Starting at the top of the listing and ending with the line that contains "Open the moon", set out those lines as a numbered list, leaving out any blank lines.

• PROVIDED DATA
•••
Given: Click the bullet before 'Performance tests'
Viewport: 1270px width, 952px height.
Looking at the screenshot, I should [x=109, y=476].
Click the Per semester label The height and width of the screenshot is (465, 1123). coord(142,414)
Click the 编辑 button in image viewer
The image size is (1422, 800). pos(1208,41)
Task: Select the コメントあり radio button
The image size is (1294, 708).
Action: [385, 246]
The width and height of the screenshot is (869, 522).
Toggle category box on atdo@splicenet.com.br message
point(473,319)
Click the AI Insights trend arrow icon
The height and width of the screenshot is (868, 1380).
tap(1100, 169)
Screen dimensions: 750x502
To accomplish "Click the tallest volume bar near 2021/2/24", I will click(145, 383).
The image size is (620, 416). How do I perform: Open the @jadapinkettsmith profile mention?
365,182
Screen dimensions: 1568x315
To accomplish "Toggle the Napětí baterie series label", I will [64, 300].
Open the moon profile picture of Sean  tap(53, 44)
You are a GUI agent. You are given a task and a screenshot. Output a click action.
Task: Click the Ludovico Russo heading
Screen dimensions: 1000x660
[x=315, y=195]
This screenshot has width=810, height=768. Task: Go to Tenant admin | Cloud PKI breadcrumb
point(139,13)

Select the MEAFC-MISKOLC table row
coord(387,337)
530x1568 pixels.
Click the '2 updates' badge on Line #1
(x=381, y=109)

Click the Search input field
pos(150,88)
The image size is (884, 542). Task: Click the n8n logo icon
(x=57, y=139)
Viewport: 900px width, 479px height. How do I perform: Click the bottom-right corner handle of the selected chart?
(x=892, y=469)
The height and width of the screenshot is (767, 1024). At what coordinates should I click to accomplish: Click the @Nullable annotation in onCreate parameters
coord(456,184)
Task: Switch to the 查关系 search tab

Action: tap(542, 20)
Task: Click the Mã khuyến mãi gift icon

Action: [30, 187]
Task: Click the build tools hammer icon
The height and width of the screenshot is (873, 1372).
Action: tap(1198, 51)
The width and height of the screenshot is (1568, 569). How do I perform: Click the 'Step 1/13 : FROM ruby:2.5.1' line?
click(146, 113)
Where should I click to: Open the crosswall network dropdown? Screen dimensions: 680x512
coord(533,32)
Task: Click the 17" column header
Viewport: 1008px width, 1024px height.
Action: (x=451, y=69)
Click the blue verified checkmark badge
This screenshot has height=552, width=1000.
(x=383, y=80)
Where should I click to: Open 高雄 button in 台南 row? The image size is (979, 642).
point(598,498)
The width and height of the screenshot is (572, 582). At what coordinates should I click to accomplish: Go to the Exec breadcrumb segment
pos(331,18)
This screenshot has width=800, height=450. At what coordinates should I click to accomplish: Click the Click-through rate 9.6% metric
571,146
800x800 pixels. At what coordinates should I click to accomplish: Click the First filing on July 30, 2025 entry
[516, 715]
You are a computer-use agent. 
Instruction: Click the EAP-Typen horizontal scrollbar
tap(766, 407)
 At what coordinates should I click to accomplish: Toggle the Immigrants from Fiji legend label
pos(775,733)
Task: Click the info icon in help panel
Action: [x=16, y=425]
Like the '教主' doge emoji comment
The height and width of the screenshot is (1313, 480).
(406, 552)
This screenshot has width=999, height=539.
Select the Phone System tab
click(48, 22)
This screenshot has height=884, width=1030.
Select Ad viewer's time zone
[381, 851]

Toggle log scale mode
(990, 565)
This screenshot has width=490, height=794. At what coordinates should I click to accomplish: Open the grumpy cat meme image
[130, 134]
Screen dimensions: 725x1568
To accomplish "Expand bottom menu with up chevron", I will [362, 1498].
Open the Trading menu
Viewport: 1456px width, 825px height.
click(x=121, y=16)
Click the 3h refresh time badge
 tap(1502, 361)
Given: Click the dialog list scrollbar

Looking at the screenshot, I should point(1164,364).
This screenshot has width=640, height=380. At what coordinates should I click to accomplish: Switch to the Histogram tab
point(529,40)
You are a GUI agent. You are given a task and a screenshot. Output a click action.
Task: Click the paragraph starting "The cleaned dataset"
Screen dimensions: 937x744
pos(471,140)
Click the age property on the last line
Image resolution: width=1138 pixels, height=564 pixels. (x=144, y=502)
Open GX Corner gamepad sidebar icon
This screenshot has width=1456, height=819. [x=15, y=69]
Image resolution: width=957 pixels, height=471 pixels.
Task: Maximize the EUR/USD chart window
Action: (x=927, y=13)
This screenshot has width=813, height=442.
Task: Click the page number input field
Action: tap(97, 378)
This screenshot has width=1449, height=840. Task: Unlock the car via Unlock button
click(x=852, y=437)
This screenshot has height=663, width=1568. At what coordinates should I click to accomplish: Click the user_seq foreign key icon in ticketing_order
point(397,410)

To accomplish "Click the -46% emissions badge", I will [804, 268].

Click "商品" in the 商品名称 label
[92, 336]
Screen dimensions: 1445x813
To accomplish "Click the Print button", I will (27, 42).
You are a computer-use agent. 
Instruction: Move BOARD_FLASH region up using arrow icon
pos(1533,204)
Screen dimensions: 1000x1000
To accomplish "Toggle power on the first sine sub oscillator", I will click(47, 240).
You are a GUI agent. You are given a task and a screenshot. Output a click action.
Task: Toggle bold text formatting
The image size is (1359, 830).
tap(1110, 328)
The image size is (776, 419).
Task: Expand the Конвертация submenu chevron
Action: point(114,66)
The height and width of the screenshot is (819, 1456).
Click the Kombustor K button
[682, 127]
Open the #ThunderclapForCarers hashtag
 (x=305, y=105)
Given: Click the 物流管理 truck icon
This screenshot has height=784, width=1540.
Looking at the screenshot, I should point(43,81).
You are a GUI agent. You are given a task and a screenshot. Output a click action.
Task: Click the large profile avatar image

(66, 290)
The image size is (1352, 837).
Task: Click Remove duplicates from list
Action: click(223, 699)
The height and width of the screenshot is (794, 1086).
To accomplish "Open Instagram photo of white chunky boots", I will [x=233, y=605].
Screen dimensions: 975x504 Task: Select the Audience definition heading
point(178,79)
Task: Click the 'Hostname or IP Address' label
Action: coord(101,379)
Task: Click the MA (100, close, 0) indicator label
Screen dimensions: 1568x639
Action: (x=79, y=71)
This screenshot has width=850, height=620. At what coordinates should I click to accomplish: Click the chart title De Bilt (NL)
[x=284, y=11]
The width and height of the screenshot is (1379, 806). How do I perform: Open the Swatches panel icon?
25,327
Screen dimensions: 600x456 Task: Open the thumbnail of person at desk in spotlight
•••
• ANSWER TO THIS EXERCISE
1. Given: Click the bullet before 'Performance tests'
2. Viewport: 1270px width, 952px height.
3. Looking at the screenshot, I should [x=109, y=476].
4. Click the Per semester label The height and width of the screenshot is (465, 1123). coord(142,414)
5. Click the 编辑 button in image viewer
6. The image size is (1422, 800). pos(1208,41)
7. Task: Select the コメントあり radio button
8. The image size is (1294, 708).
9. Action: [385, 246]
10. The width and height of the screenshot is (869, 522).
11. Toggle category box on atdo@splicenet.com.br message
12. point(473,319)
13. Click the AI Insights trend arrow icon
14. The height and width of the screenshot is (868, 1380).
15. tap(1100, 169)
16. Screen dimensions: 750x502
17. To accomplish "Click the tallest volume bar near 2021/2/24", I will click(145, 383).
18. The image size is (620, 416). How do I perform: Open the @jadapinkettsmith profile mention?
19. 365,182
20. Screen dimensions: 1568x315
21. To accomplish "Toggle the Napětí baterie series label", I will [64, 300].
22. Open the moon profile picture of Sean  tap(53, 44)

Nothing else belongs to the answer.